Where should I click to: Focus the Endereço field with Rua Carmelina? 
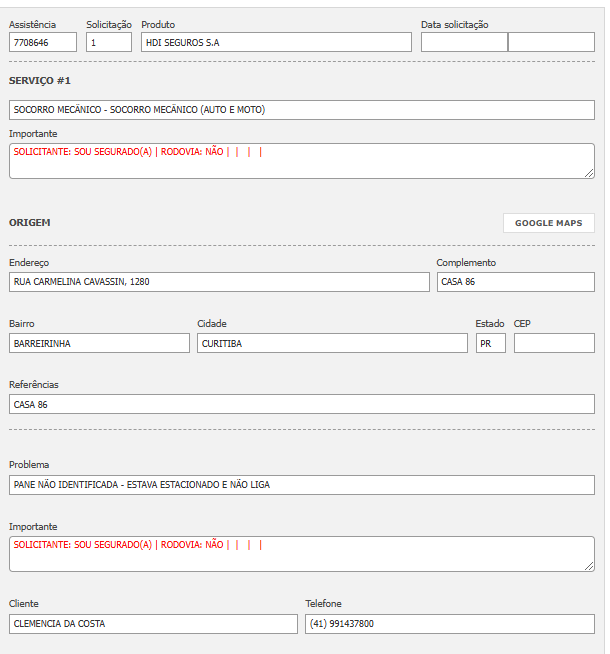pos(219,282)
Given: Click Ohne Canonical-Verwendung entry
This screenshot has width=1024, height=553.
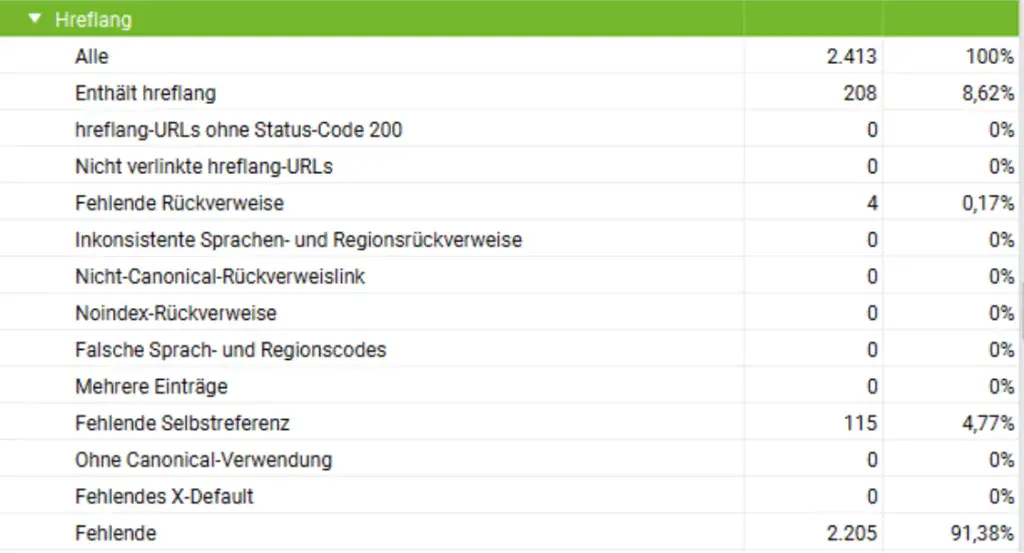Looking at the screenshot, I should (x=203, y=460).
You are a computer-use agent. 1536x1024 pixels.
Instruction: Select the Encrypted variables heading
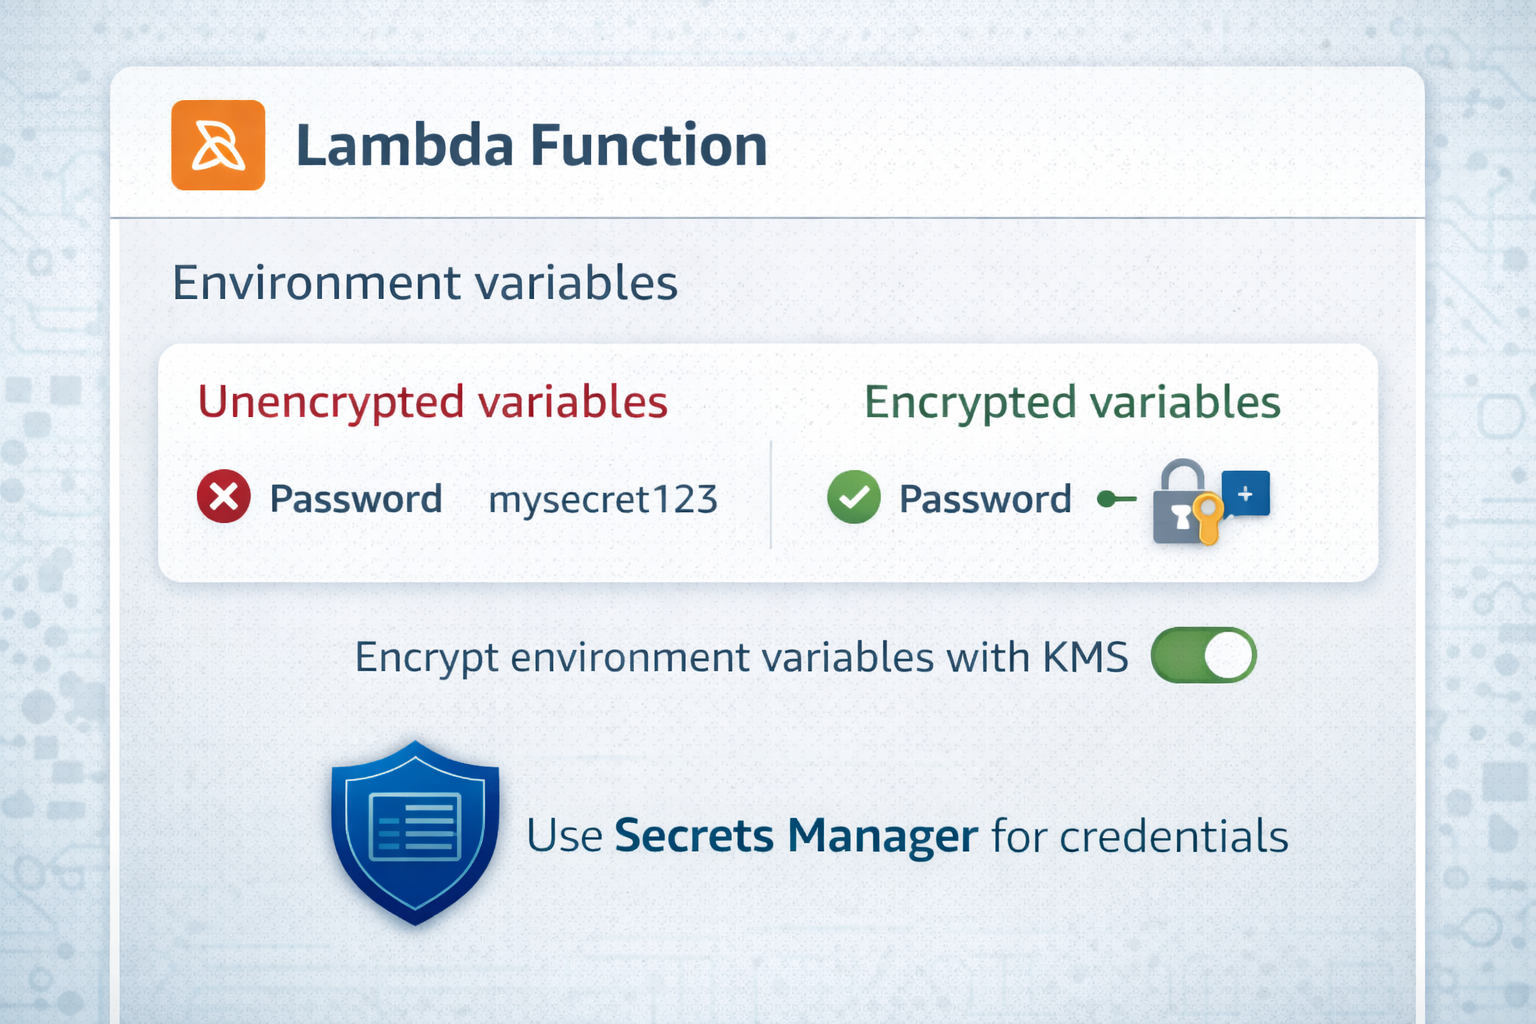[1072, 402]
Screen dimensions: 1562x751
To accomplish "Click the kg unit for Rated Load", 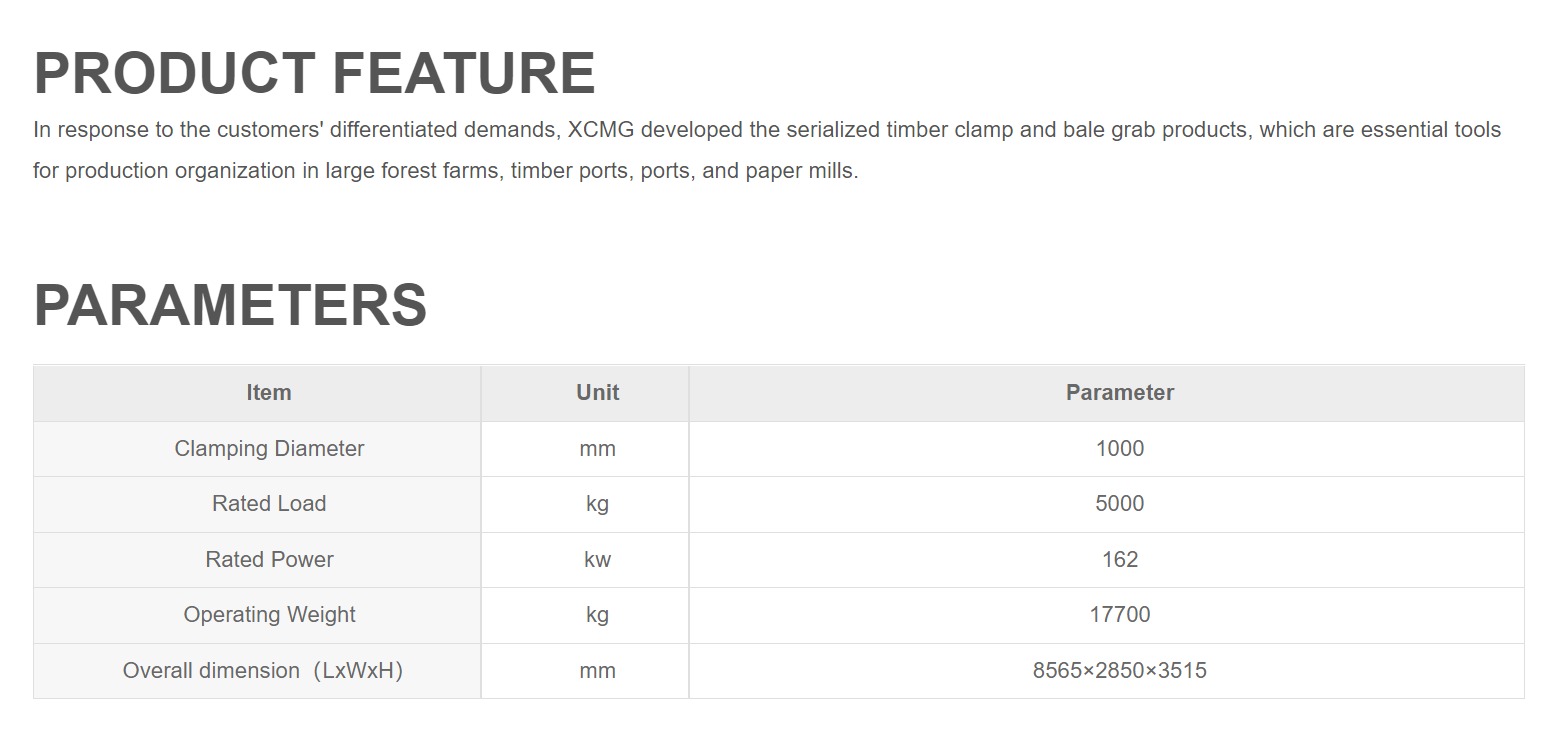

YOUR GOAL »
Can you output every line of the data above word for word, leaving the pictures out?

COMPLETE RESPONSE »
Where should I click to: Focus the Endereço field with Rua Carmelina? 
pos(219,282)
Given: Click Ohne Canonical-Verwendung entry
This screenshot has width=1024, height=553.
Looking at the screenshot, I should (x=203, y=460).
You are a computer-use agent. 1536x1024 pixels.
Instruction: Select the Encrypted variables heading
[1072, 402]
Screen dimensions: 1562x751
To accomplish "Click the kg unit for Rated Load", 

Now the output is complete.